Da ciò, a mio avviso, non si dovrebbe però desumere che la Chiesa cattolica-romana d’Irlanda abbia assunto per questo, una posizione ufficiale in qualche modo propensa al testamento biologico, ma semplicemente che due soli membri del clero nordirlandese appoggiarono, in quel frangente, il diritto di sciopero di un seguace dell’IRA, durante il braccio di ferro con il primo ministro Thatcher per il riconoscimento dello status di prigionieri politici. Un episodio, effettivamente, che si prestava a potenziali strumentalizzazioni: proprio nelle pagine del mio libro riprese dal blog , ho anche scritto che «se all’interno dell’attivismo repubblicano la gerarchia [cattolica] era abitualmente criticata per la sua condanna dello sciopero e la sua complessiva avversione nei confronti dell’IRA, ora essa veniva accusata – attraverso un elemento strategicamente significativo in quanto cappellano del carcere di Maze – di un’azione opposta, cioè di avere spinto alla morte un detenuto che portava avanti la causa repubblicana: in sostanza, da una parte era criticata nella comunità cattolica per non tutelare gli interessi dei suoi fedeli che rivendicavano parità di diritti civili, dall’altra era additata nella comunità protestante di spalleggiare i repubblicani, spingendoli addirittura oltre il rispetto della vita e della volontà dei singoli». E concludo: «Mentre, nel primo, caso era in discussione l’atteggiamento pastorale e sociale, nel secondo ci si appellava alla rivendicazione cristiana per la sacralità dell’esistenza umana. Si comprende, quindi, come in questa delicata situazione, la Chiesa cattolica fosse chiamata a muoversi con cautela ma lucidità, attraverso un percorso irto di trabocchetti e pressioni negative» (p. 104).
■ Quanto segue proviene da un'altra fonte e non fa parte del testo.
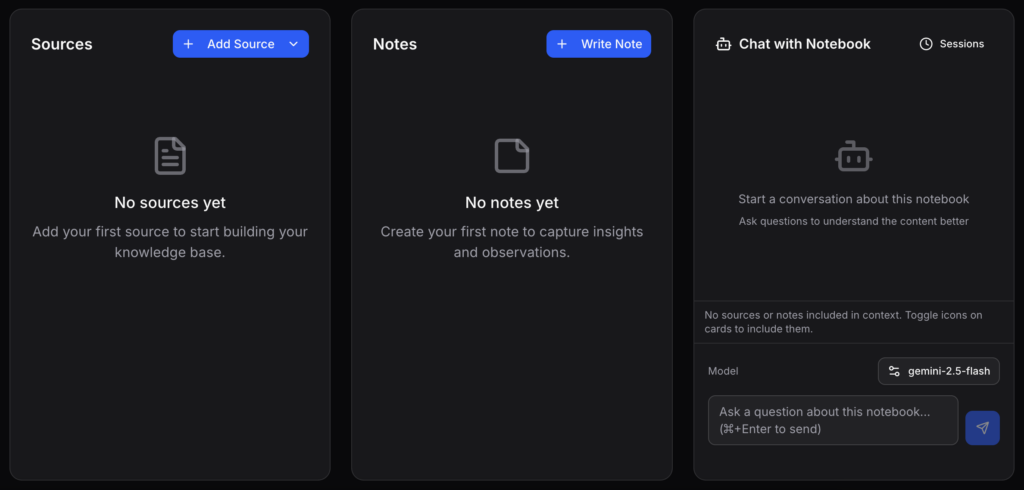Screen dimensions: 1024x490
Task: Send the message with the paper plane button
Action: 982,428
Bisogna qui ricordare soprattutto che fu il documento della Conferenza Episcopale Irlandese «Statament on Northern Ireland», dello stesso 1981, ad esprimere allora la posizione ufficiale dell’istituzione ecclesiastica: non solo condannò senza attenuanti gli scioperi della fame e ne chiese l’immediata sospensione, ma attribuì loro la responsabilità politica di aver fatto crescere la divisione e la violenza tra la comunità cattolica e quella protestante. Inoltre, pochi anni prima, nella lettera pastorale Human Life is Sacred del 1975, i quattro principali arcivescovi cattolici irlandesi avevano ribadito con forza la concezione cristiana del valore assoluto della vita umana e la sua intangibilità (p. 46).
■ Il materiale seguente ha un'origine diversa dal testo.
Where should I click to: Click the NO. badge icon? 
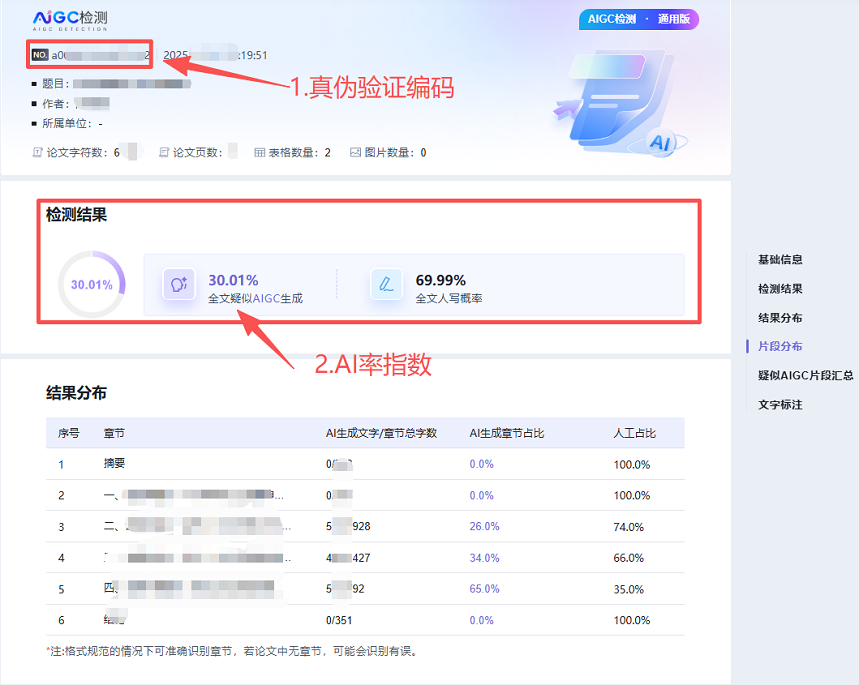(x=40, y=55)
In tutto il mio libro vi è appunto lo sforzo di distinguere tra le posizioni di alcuni singoli prelati ed esponenti del clero dalla posizione collegiale dei vescovi irlandesi e in genere della Chiesa cattolica, che se nel caso dei “troubles” irlandesi commise indubbiamente degli errori – peraltro anche ammessi recentemente nel testo “Sectarianism” (1993) – non mi pare abbia mai ceduto alle strumentalizzazioni del movimento repubblicano e tantomeno sposato quel modello di “redenzione attraverso il sacrificio” che Sands e i suoi compagni vollero portare alle estreme conseguenze, ammantando di una coloritura religiosa una scelta di martirio che, nel suo eroismo “laico”, fu tutta loro ed ebbe un significato assolutamente politico.